Data supplied:
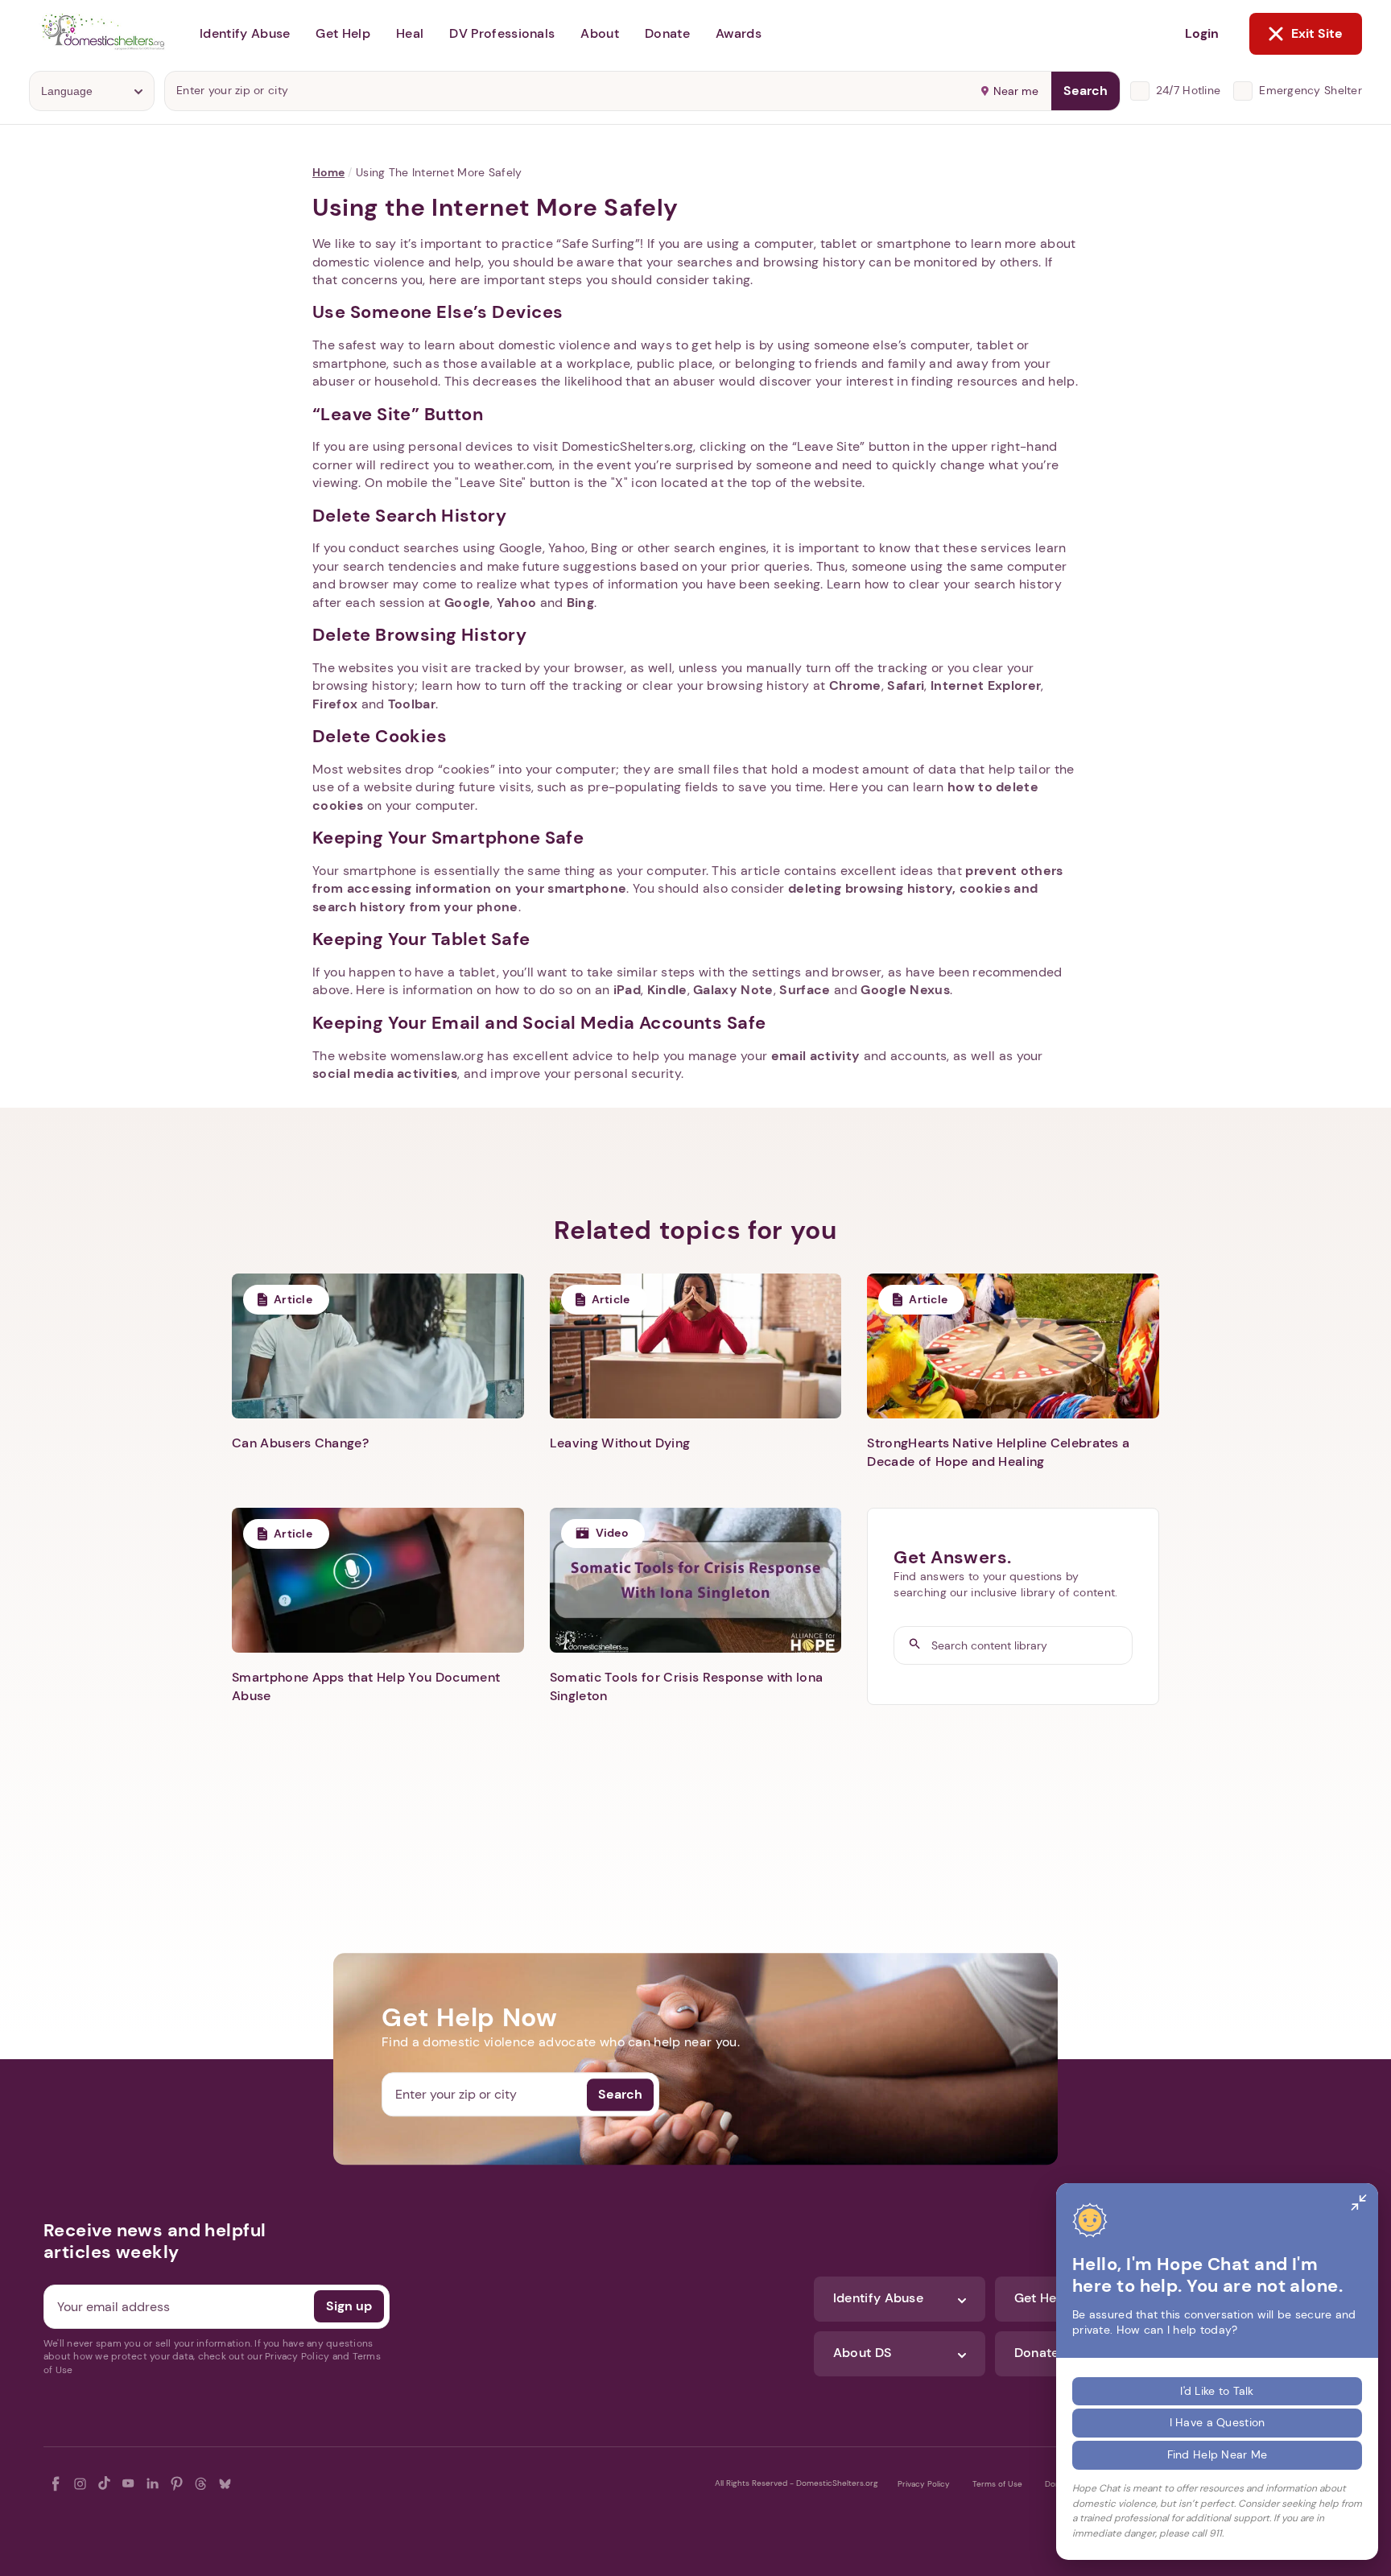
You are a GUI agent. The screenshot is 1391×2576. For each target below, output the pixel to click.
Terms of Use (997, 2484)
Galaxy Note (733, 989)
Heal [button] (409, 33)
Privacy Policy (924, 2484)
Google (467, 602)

==

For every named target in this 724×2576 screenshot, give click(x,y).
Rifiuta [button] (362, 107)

Directions:
Exactly the lines above from the one with "You are a GUI" to the one with "Google (467, 602)", both included, are to be quoted; leave the rest out.

Task response:
You are a GUI agent. The screenshot is 1391×2576. For each target below, output the pixel to click.
Terms of Use (997, 2484)
Galaxy Note (733, 989)
Heal [button] (409, 33)
Privacy Policy (924, 2484)
Google (467, 602)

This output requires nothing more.